Samurai, Ninja, Sumō, Harakiri, Kamikaze, Origami und so weiter und so fort …- …viele Begriffe verbinden wir mit der japanischen Kultur, Geschichte und Tradition und ich bin jetzt schwer am überlegen, wie ich all diese Themen in einen Reisebericht unterbringen soll.

 

Ein Sumō Turnier zu besuchen war leider nicht durchführbar. Sie finden nur an wenigen Tagen des Jahres statt und sind Ewigkeiten im Vorhinein ausgebucht. Als Europäer an Tickets zu kommen, grenzt wohl an das Unmögliche, aber wenn ihr euch durch die Touristen Zonen kämpft, werdet ihr garantiert ein paar Ringer und ihre dazugehörigen Showeinlagen sehen.

 

Im Herzen von Tokio befindet sich das Samurai Museum. Ungeachtet dass es die Touristenanlaufstellen Nummer 1 ist, unbedingt besuchen. Die Führung startet mit der Entstehung und der Geschichte der berühmten Krieger und endet mit einer richtig coolen und actiongeladenen Show. Beim krönenden Abschluss durfte ich selbst als Samurai posieren (steht mir übrigens hervorragend 🤣), ein paar Ninja Sterne werfen (alle noch unverletzt) und meine Kampf-Skills zur Schau stellen …- …es war eine relativ geile Erfahrung.

Mindestens einen vollen Tag müsst ihr im Stadtteil Odaiba verbringen. Hier findet ihr den größten Roboter der Welt (Gundam Statue), die mächtigste Kopie der Freiheitsstatue und vollkommen verrückte Einkaufszentren. Ihr könnt das Hauptquartier von Toyota besuchen, auf der allerersten E-Kartbahn herumdüsen oder an den unwiderstehlichen Sandstränden entspannen. Ja, Tokio verfügt auch noch über eine traumhafte Küstenlandschaft.

══════════════════════════════

◆ **ZU ERLEDIGENDE AUFGABEN**
1: Kannst du aus dem Reisebericht über Japan den Abschnitt wortgetreu duplizieren, der mit "Samurai, Ninja, Sumō, Harakiri, Kamikaze, Origami" beginnt und sich bis einschließlich "dazugehörigen Showeinlagen sehen." erstreckt?
2: Beantworte zum Reisebericht über Japan folgende Fragen:
(a) Was befindet sich im Herzen von Tokio?
(b) In welchem Stadtteil steht die Gundam Statue?
(c) Wie lange im Voraus sind Sumō-Turniere ausgebucht?

◆ **BEREITGESTELLTE EINTRÄGE**
══════════════════════════════

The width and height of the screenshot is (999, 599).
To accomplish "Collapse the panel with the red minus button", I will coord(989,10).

══════════════════════════════

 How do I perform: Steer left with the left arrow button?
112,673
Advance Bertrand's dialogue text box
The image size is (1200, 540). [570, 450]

══════════════════════════════

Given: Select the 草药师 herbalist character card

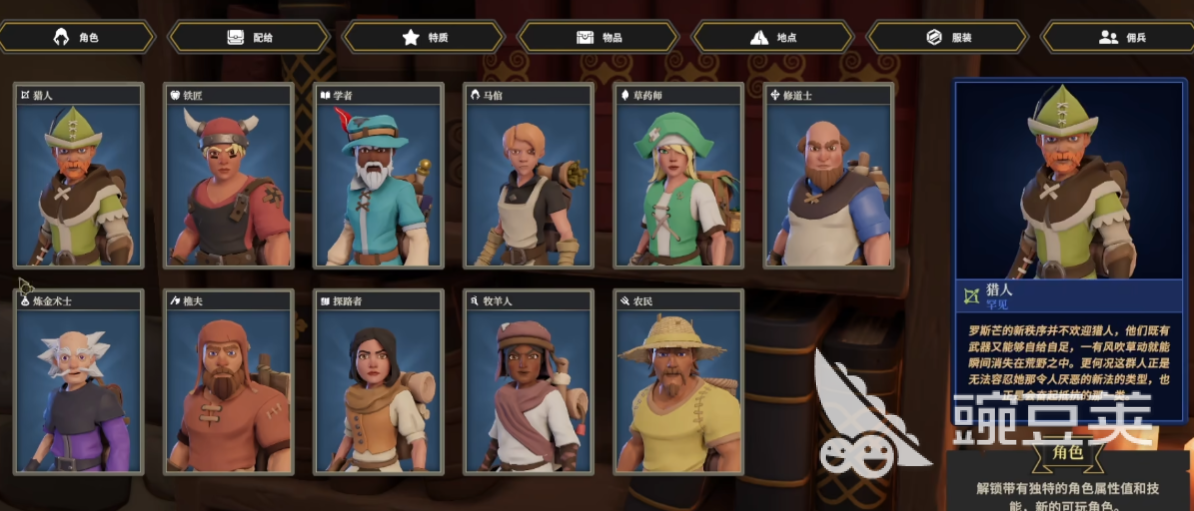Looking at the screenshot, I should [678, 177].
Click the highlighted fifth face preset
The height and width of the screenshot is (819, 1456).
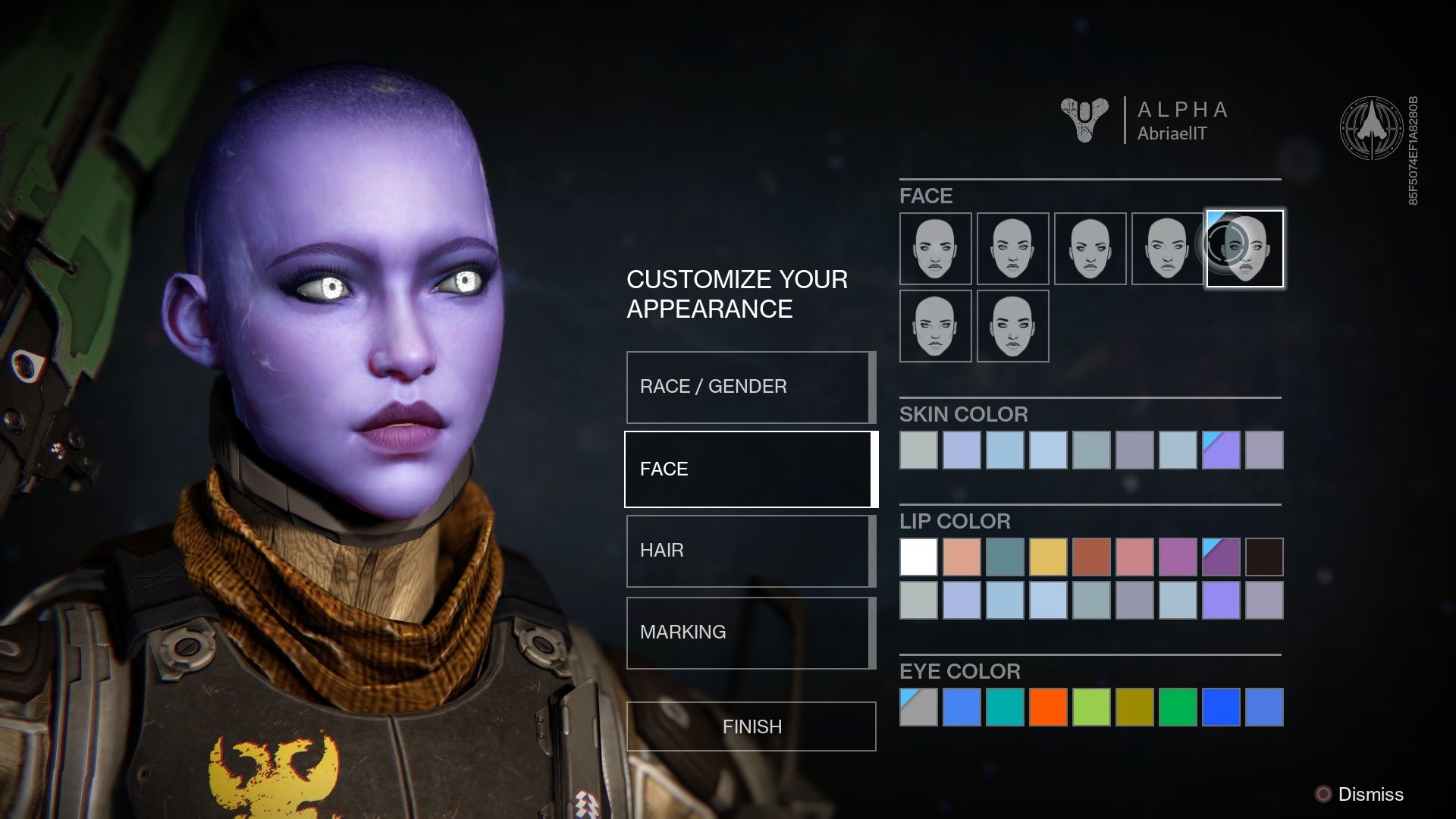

══════════════════════════════

◆ **ERWARTETE ANTWORTEN**
1:
Samurai, Ninja, Sumō, Harakiri, Kamikaze, Origami und so weiter und so fort …- …viele Begriffe verbinden wir mit der japanischen Kultur, Geschichte und Tradition und ich bin jetzt schwer am überlegen, wie ich all diese Themen in einen Reisebericht unterbringen soll.

 

Ein Sumō Turnier zu besuchen war leider nicht durchführbar. Sie finden nur an wenigen Tagen des Jahres statt und sind Ewigkeiten im Vorhinein ausgebucht. Als Europäer an Tickets zu kommen, grenzt wohl an das Unmögliche, aber wenn ihr euch durch die Touristen Zonen kämpft, werdet ihr garantiert ein paar Ringer und ihre dazugehörigen Showeinlagen sehen.

2:
(a) Das Samurai Museum.
(b) In Odaiba.
(c) Ewigkeiten im Vorhinein.